# Kriminelle im Osten der Republik ?



## oliveer (3 März 2009)

Guten Abend, 

irgendwie habe ich das Gefühl, dass sich wohl die ganz "seriösen" Firmen in Osten unserer Republik angesiedelt haben, um dort ihren Geschäften nachzugehen.

 - *0338549420* - Nummer dauerhaft besezt - kein Rückruf möglich - Firma mittlerweile aber schon bei  Antispam  und Mr. Google sehr bekannt ...

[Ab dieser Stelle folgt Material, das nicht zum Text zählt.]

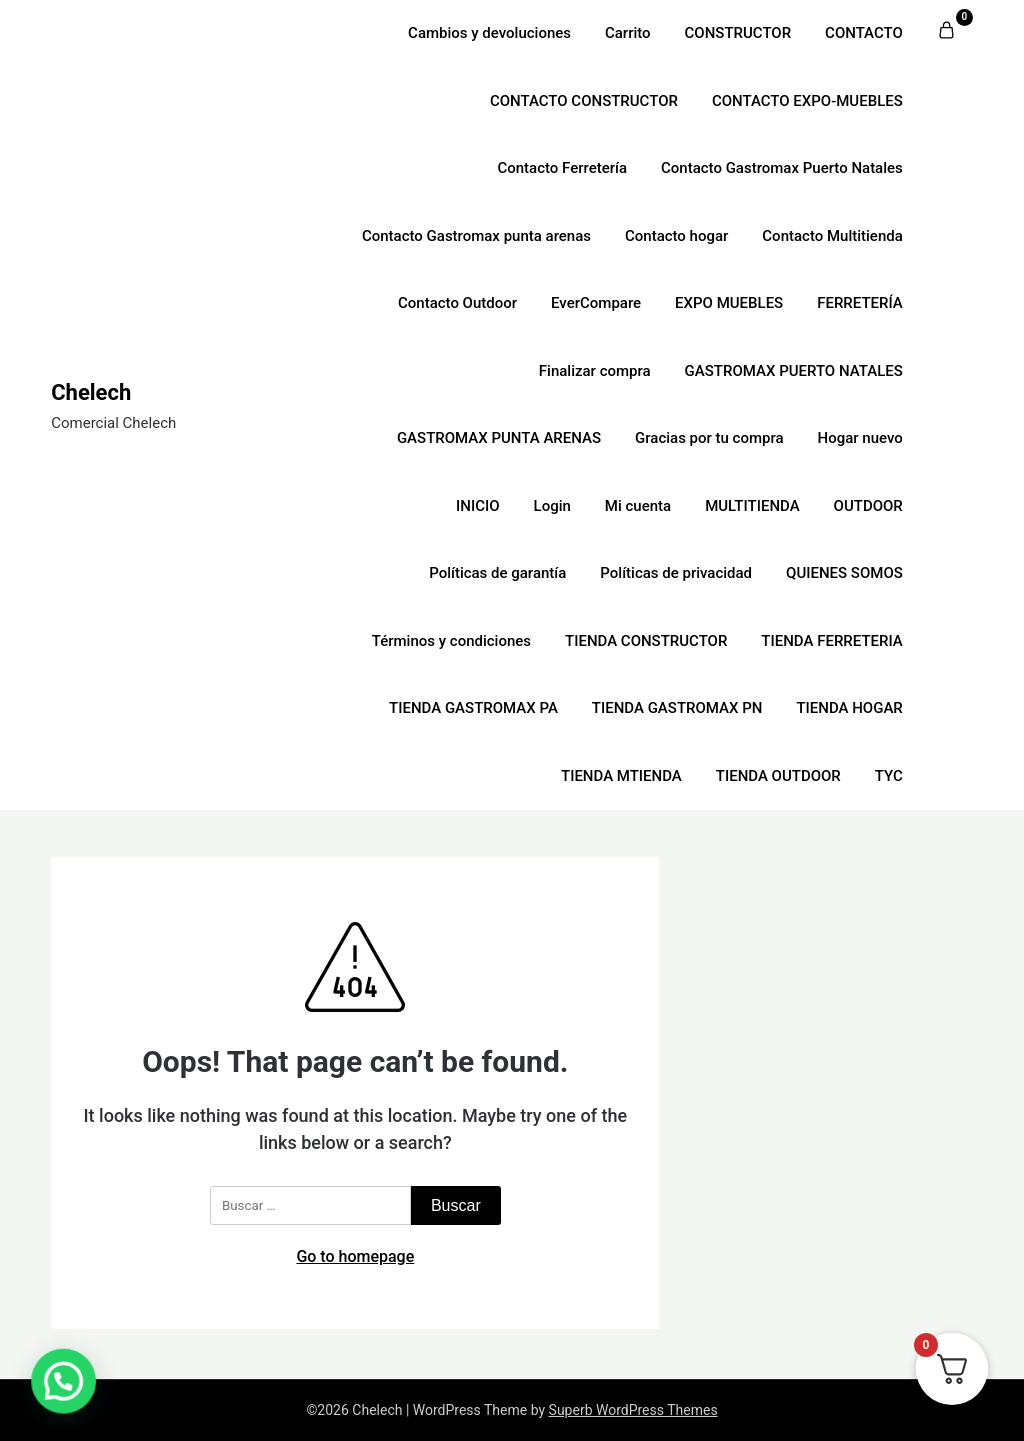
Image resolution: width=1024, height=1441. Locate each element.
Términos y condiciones (451, 641)
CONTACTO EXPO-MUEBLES (807, 101)
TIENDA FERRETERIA (831, 641)
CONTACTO (864, 33)
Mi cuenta (638, 506)
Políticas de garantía (497, 573)
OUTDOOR (868, 506)
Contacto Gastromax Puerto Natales (782, 168)
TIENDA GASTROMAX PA (473, 708)
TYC (889, 776)
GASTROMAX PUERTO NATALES (794, 371)
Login (552, 506)
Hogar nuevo (860, 438)
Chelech (91, 392)
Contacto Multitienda (832, 236)
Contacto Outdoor (457, 303)
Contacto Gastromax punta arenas (476, 236)
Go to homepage (355, 1256)
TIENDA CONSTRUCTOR (646, 641)
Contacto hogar (676, 236)
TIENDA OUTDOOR (778, 776)
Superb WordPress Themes (633, 1410)
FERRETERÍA (860, 303)
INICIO (478, 506)
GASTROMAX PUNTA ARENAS (499, 438)
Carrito (628, 33)
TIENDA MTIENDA (621, 776)
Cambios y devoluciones (489, 33)
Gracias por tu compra (709, 438)
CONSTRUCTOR (738, 33)
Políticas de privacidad (676, 573)
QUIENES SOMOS (844, 573)
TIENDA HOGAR (849, 708)
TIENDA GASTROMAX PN (677, 708)
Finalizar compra (595, 371)
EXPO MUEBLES (729, 303)
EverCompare (596, 303)
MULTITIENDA (752, 506)
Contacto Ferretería (562, 168)
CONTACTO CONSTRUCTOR (584, 101)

 - *03571474944* - wenn man zurück, dann hört man nur eine Frauenstimme mit dem Text: "Im Moment sind alle Leitungen belegt. Bitte versuchen Sie es später noch einmal. DANKE" - Bisher noch unbekannt ...

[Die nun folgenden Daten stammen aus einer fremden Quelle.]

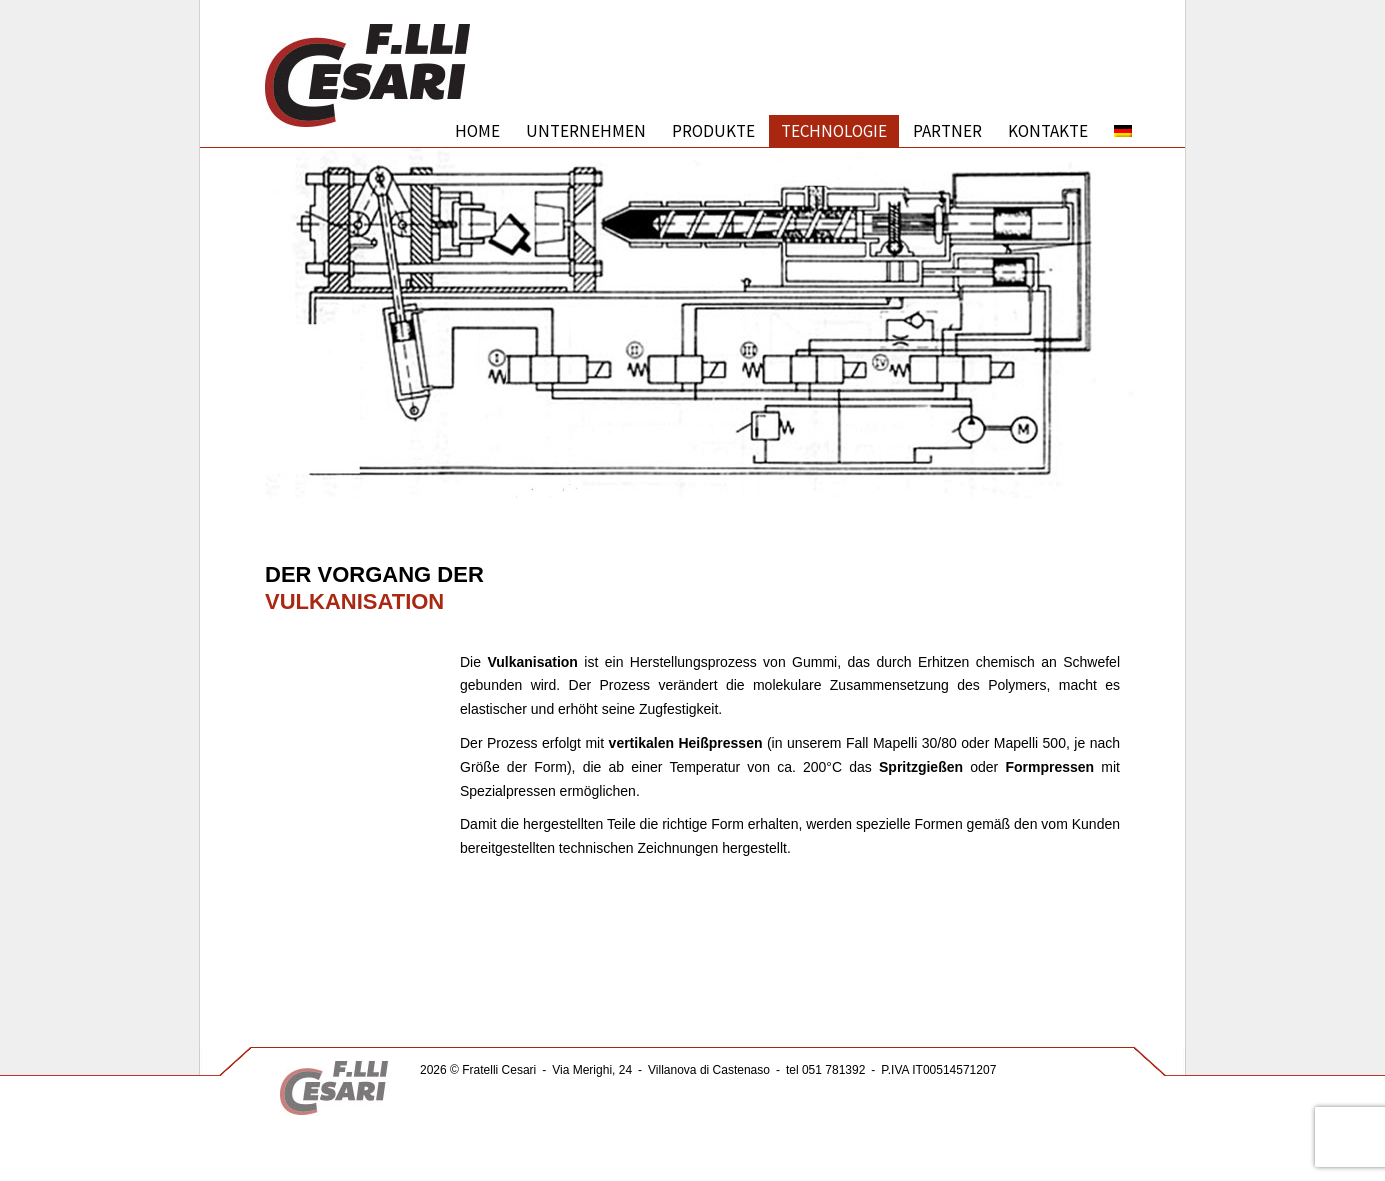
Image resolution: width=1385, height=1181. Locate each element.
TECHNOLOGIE (834, 131)
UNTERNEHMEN (586, 131)
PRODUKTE (713, 131)
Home (477, 131)
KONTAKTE (1048, 131)
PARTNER (947, 131)
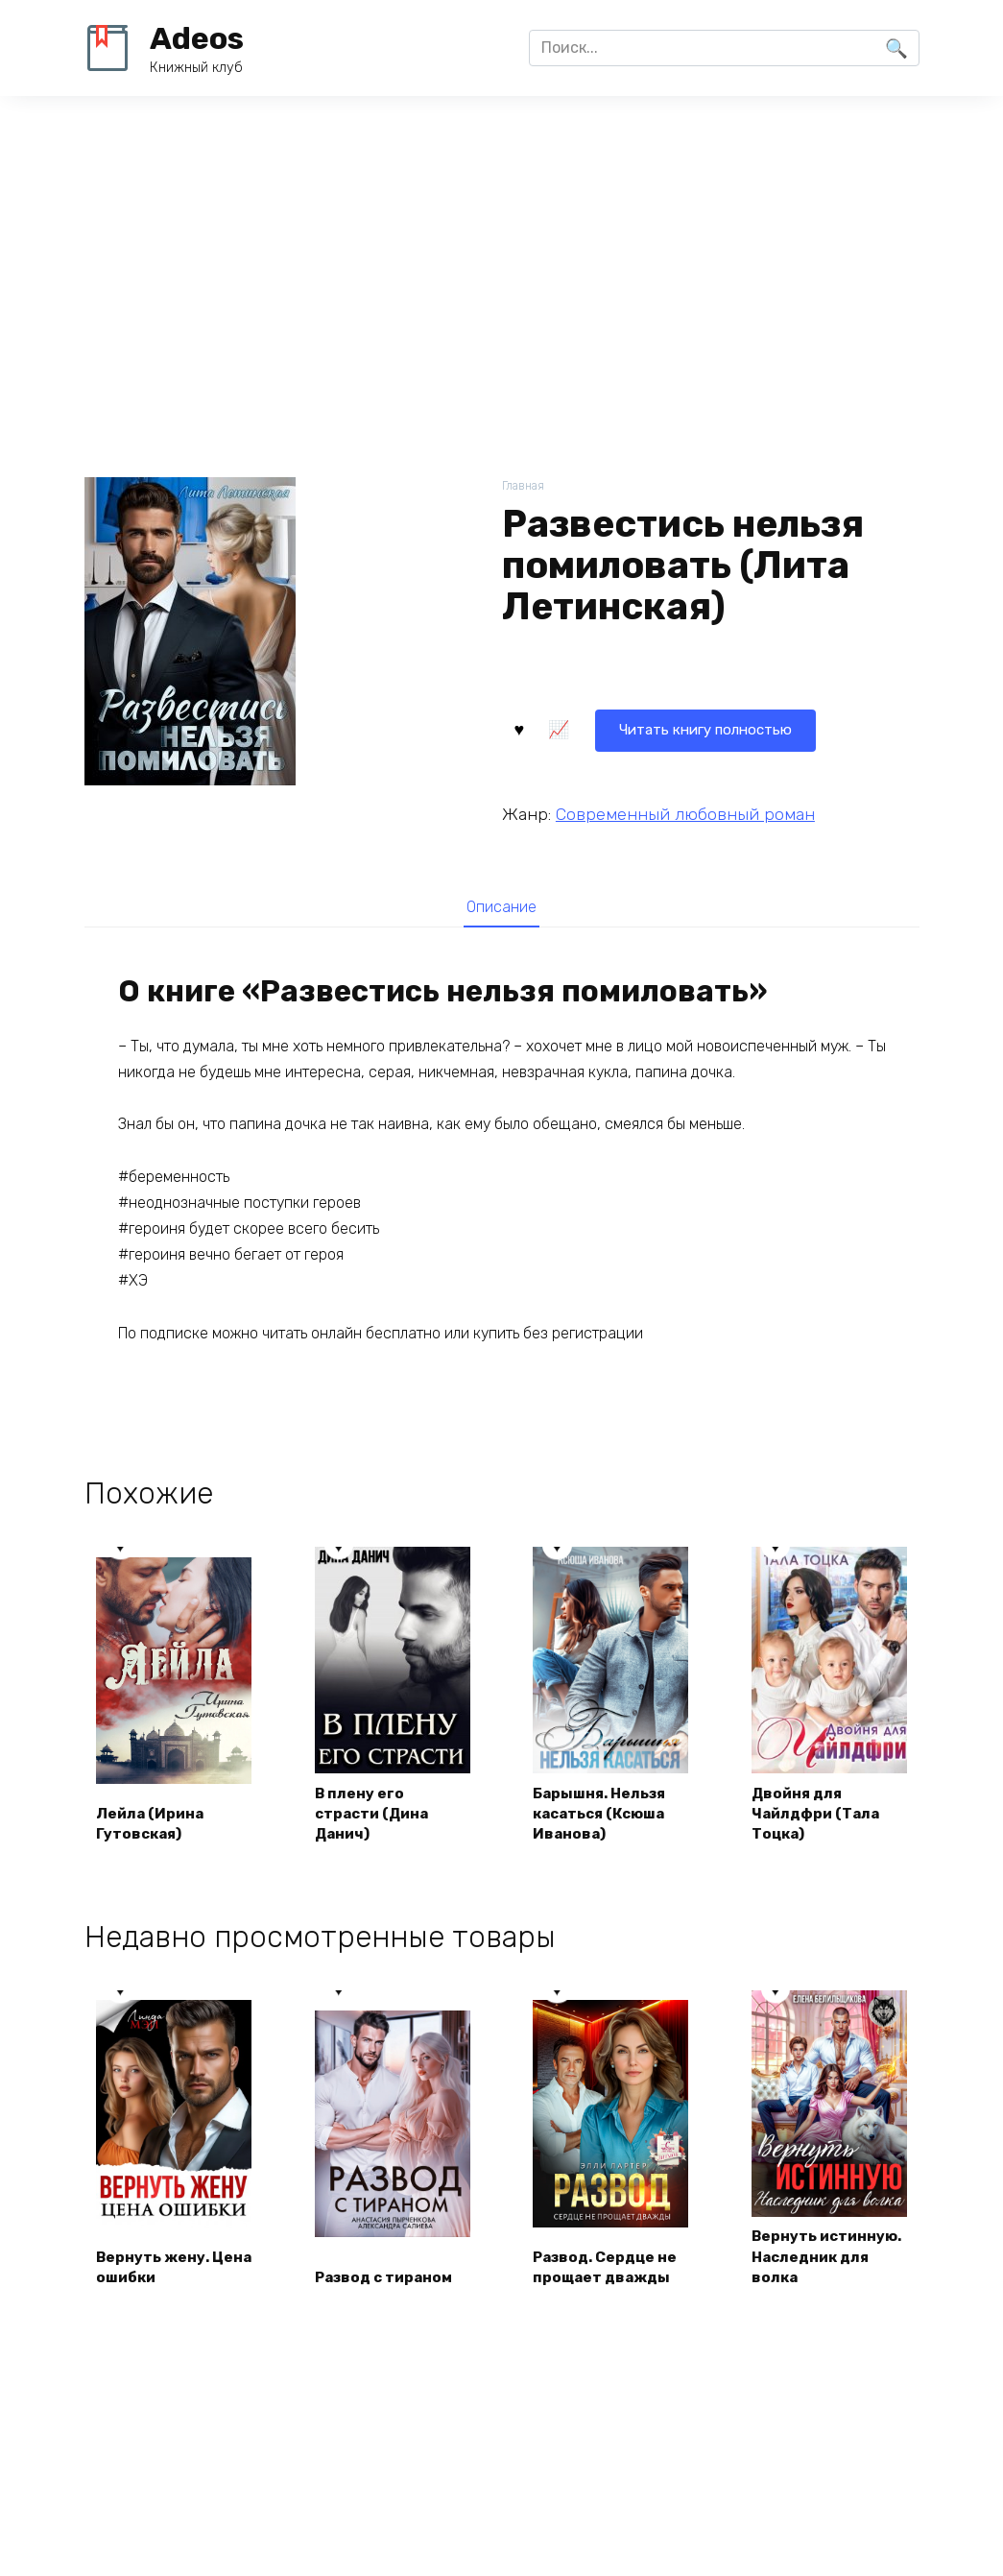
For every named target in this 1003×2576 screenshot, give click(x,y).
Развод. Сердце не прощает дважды (611, 2292)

Mittlerweile gibt es auch eine Nummer aus Düsseldorf *0211237080*, die jetzt auch schon seit einer Woche nerven und um eine Spezialbehandlung betteln - Rückruf ebenfalls nicht möglich - es kommt nur die Ansage "Der von Ihnen gewünschte Teilnehmer ist zur Zeit nicht erreichbar. Bitte versuchen Sie es zu einem späteren Zeitpunkt noch einmal."

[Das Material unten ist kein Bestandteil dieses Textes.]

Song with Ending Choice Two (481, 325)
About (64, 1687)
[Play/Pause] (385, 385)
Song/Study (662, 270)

Irgendwie schon sehr komisch das ganze ...

in diesem Sinne

Oliver


----------



## wahlhesse (3 März 2009)

*AW: Kriminelle im Osten der Republik ?*

Bitte keine unqualifizierte Verunglimpfung von Personengruppen und Landstrichen! Zum einen ist der Grund, warum im Osten mehr Callcenter sind als im Westen der, das dort die Löhne immer noch merkbar niedriger sind.
Zum anderen kann man heutzutage keiner Telefonnummer mehr trauen, welche im Display angezeigt wird. Diese kann, dank VoIP und Primärmultiplexanschlüssen beliebig verändert werden.

Genaueres hat hier jemand zum Besten gegeben:
http://www.youtube.com/watch?v=sNGXZqqXCIg

LG
wahlhesse


----------